I'm interested to understand how a service outage is preferred over I/O?


> So splitting a mirror and reconnecting it doesn't incur I/O?
>
>


It does.


>
> > The solution is complicated if you're starting from scratch. I'm
> >
>
> > working in an environment that already had all the pieces in place
> >
>
> > (offsite synchronous mirroring, a test server to mount stuff up on,
> >
>
> > scripts that automated the storage array mirror management, etc). It
> >
>
> > was setup that way specifically to accomplish short downtime outages for
> >
>
> > cold backups with minimal or no IO hit to production. So while it's
> >
>
> > complicated, when it was put together it was also the most obvious thing
> >
>
> > to do to drop my backup window to almost nothing, and keep all the IO
> >
>
> > from the backup from impacting production. And like I said, with a
> >
>
> > different volume manager, it's been rock solid for years.
> >
>
>


... where data corruption is blissfully ignored? I'm not sure what volume
manager you were using, but SVM has absolutely zero data integrity
checking :-( And no, we do not miss using SVM :-)

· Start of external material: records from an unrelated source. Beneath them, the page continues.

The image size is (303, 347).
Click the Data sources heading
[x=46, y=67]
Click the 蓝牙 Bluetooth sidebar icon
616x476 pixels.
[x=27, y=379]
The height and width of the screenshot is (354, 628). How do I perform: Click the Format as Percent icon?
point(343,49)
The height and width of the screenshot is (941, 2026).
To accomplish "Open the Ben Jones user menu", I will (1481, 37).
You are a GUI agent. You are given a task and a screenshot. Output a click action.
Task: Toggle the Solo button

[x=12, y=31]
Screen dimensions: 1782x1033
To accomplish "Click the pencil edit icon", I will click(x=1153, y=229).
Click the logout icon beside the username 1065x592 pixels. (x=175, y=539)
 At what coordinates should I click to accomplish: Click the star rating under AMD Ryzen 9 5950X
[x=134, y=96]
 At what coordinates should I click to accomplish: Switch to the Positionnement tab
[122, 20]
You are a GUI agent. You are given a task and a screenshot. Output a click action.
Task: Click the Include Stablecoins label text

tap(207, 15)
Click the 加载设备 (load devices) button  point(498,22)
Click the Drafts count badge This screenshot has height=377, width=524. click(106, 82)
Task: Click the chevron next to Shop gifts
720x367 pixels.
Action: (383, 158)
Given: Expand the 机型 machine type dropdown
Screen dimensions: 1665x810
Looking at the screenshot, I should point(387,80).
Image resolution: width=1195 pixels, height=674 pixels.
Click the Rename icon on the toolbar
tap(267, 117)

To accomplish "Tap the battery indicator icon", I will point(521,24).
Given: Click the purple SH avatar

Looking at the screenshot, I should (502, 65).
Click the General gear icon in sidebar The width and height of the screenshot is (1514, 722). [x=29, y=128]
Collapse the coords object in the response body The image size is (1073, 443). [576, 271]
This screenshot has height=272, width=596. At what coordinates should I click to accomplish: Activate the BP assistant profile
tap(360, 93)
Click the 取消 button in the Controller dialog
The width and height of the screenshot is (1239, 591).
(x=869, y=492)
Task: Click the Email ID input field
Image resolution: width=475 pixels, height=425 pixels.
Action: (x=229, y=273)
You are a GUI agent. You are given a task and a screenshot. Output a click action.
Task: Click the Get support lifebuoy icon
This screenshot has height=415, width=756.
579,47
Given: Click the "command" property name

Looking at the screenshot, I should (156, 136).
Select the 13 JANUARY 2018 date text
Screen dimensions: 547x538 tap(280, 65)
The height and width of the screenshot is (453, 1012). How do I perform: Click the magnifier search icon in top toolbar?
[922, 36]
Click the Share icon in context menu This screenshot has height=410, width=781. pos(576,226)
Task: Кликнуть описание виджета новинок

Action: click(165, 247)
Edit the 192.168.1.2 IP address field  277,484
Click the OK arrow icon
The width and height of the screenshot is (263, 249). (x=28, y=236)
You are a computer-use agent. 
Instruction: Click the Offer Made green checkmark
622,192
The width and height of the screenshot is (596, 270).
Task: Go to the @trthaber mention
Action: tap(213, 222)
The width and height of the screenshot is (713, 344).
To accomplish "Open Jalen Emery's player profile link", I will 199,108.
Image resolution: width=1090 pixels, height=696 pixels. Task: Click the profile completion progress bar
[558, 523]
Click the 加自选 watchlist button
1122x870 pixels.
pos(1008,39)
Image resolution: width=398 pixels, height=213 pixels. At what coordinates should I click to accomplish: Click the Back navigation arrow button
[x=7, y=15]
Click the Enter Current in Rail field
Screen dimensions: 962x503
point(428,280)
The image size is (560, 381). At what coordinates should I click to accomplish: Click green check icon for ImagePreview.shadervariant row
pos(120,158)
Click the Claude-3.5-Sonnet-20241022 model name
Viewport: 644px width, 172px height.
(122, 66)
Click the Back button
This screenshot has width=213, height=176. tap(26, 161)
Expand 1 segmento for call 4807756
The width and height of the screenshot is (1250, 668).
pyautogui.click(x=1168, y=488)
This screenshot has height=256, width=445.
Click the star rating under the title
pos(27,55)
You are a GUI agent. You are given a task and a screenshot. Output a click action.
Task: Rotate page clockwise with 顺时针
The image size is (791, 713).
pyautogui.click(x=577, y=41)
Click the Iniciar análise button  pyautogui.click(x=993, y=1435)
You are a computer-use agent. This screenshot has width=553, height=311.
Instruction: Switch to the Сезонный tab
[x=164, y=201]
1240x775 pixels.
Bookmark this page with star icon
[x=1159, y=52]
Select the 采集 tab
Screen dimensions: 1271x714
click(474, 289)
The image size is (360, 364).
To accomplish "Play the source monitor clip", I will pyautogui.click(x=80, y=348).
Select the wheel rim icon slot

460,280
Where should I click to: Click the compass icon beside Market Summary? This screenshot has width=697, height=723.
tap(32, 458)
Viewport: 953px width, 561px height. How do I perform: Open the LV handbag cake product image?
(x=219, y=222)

I was trying to avoid sounding like a brand snob ('my old volume manager 
did X, why doesn't ZFS?'), because that's truely not my attitude, I 
prefer ZFS. I was using VxVM and VxFS - still no integrity checking, I 
agree :-)









>
> > So, to ask the sanity check more specifically -
> >
>
> > Is it reasonable to expect ZFS pools to be exported, have their luns
> >
>
> > change underneath, then later import the same pool on those changed
> >
>
> > drives again?
> >
>
>


Yes, we do this quite frequently. And it is tested ad nauseum. Methinks it is
simply a bug, perhaps one that is already fixed.


Excellent, that's exactly what I was hoping to hear. Thank you!



> If you were splitting ZFS mirrors to read data from one half all would be 
sweet (and you wouldn't have to export the pool). I guess the question here is 
what does TruCopy do under the hood when you re-connect the mirror?